Directions for this task: Could you restate word for word the lines running from the one with "Select the 60帧/s frame rate option" to the end of the data, both ends included, but without pictures?

Material to process:

══════

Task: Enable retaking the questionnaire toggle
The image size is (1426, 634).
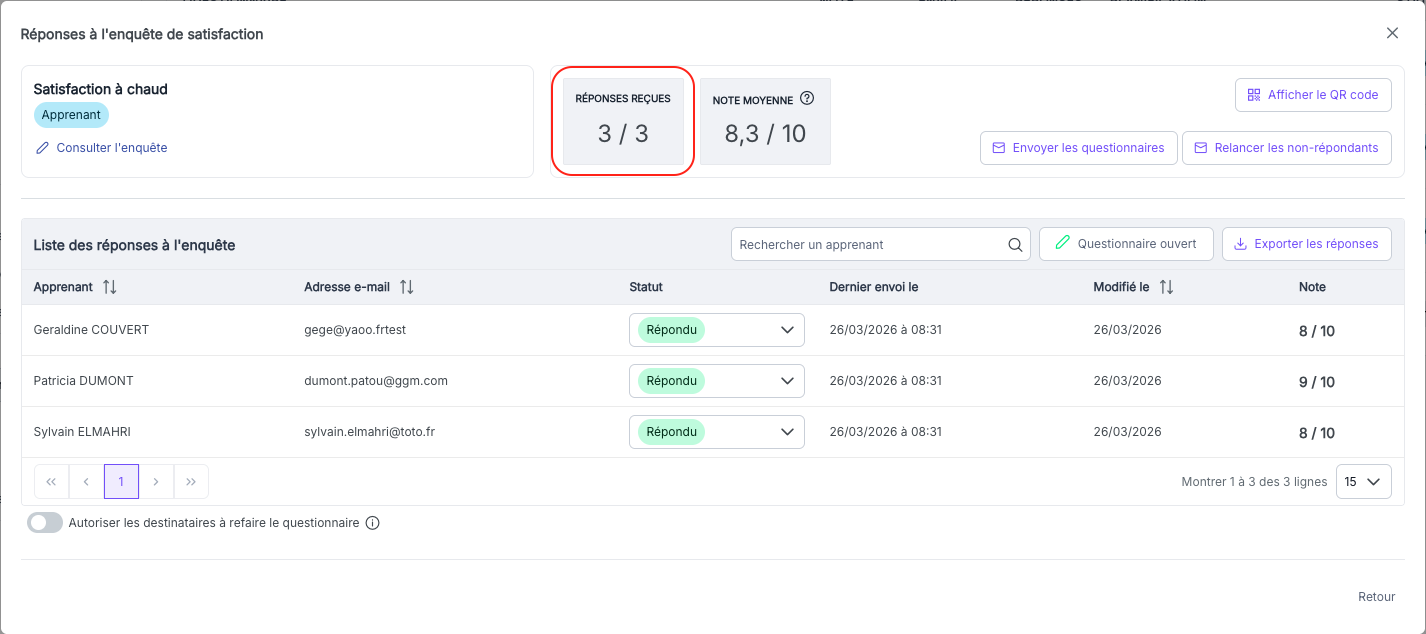Action: (x=45, y=523)
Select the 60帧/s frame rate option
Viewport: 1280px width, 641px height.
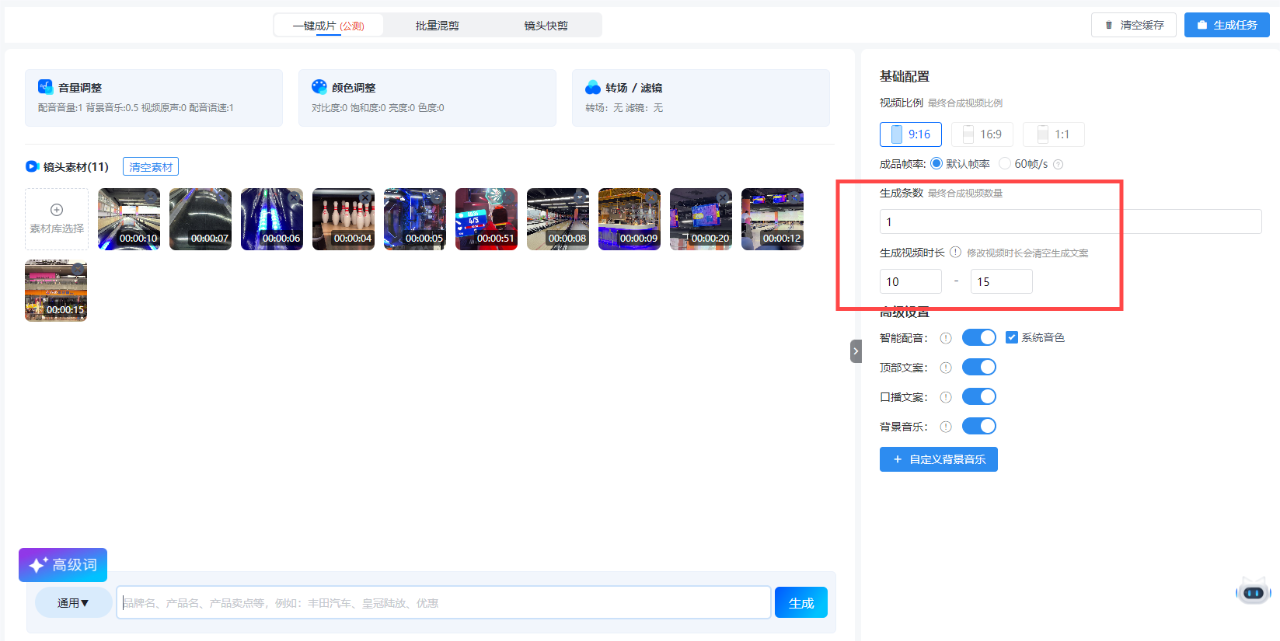1005,164
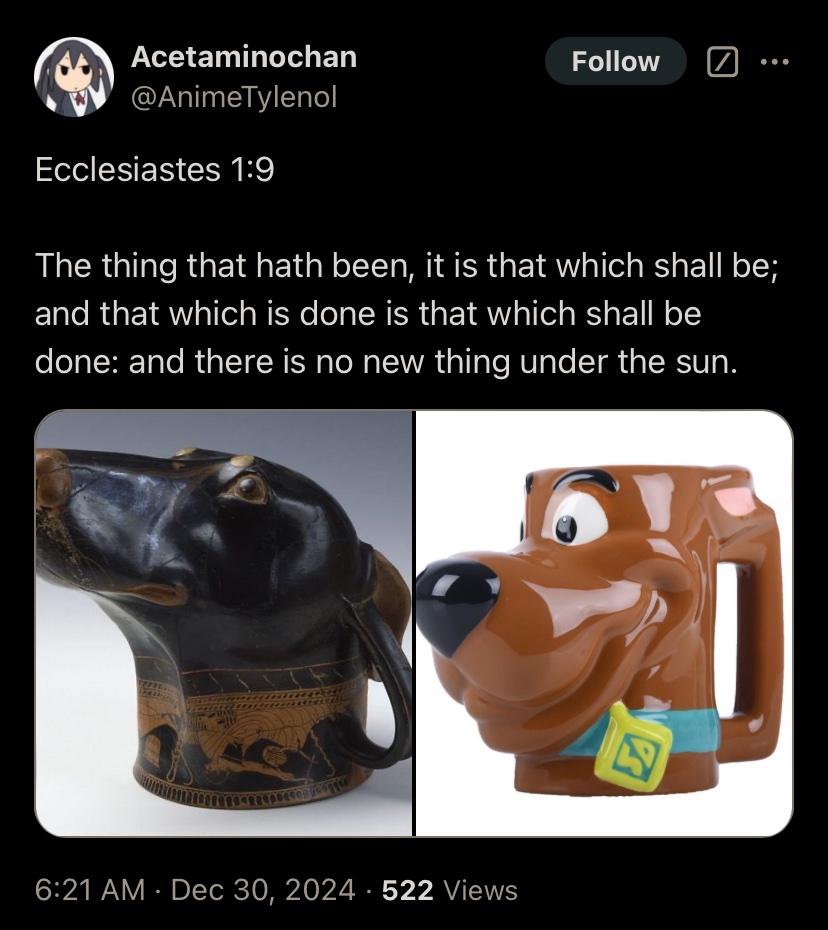
Task: Click the tweet's Bible verse paragraph
Action: click(x=406, y=313)
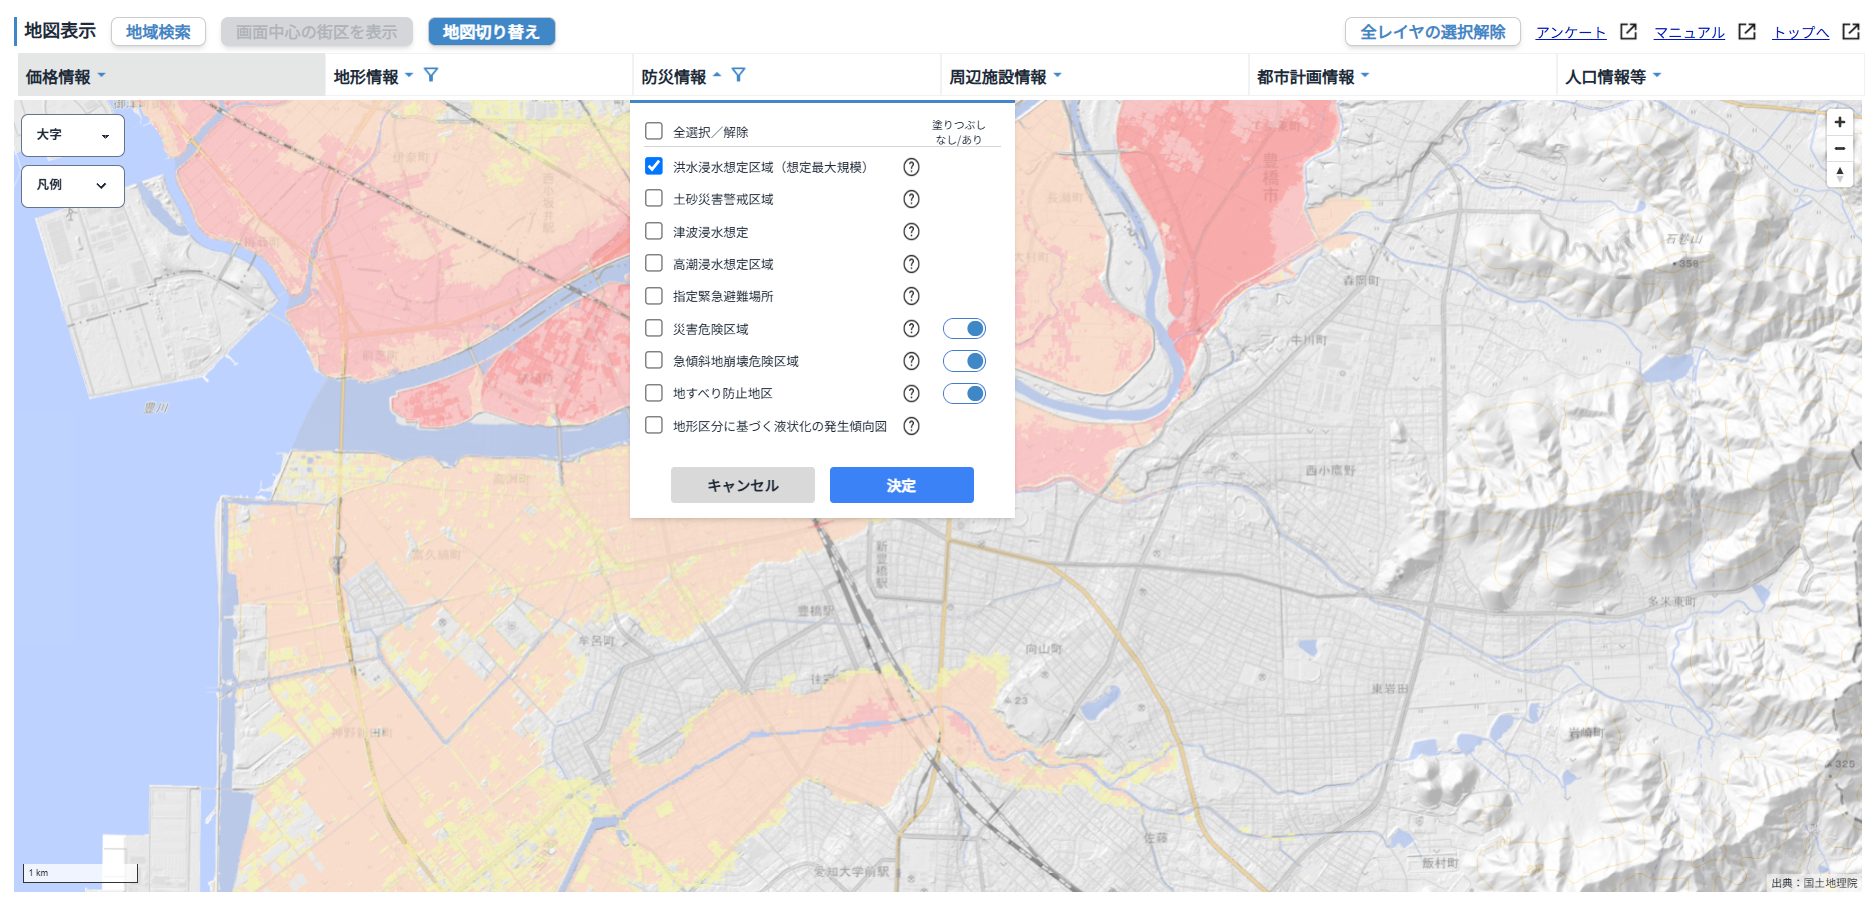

══════

Answer to this task:
Select the 60帧/s frame rate option
Viewport: 1280px width, 641px height.
1005,164
Task: Click the tweet's Bible verse paragraph
Action: click(x=406, y=313)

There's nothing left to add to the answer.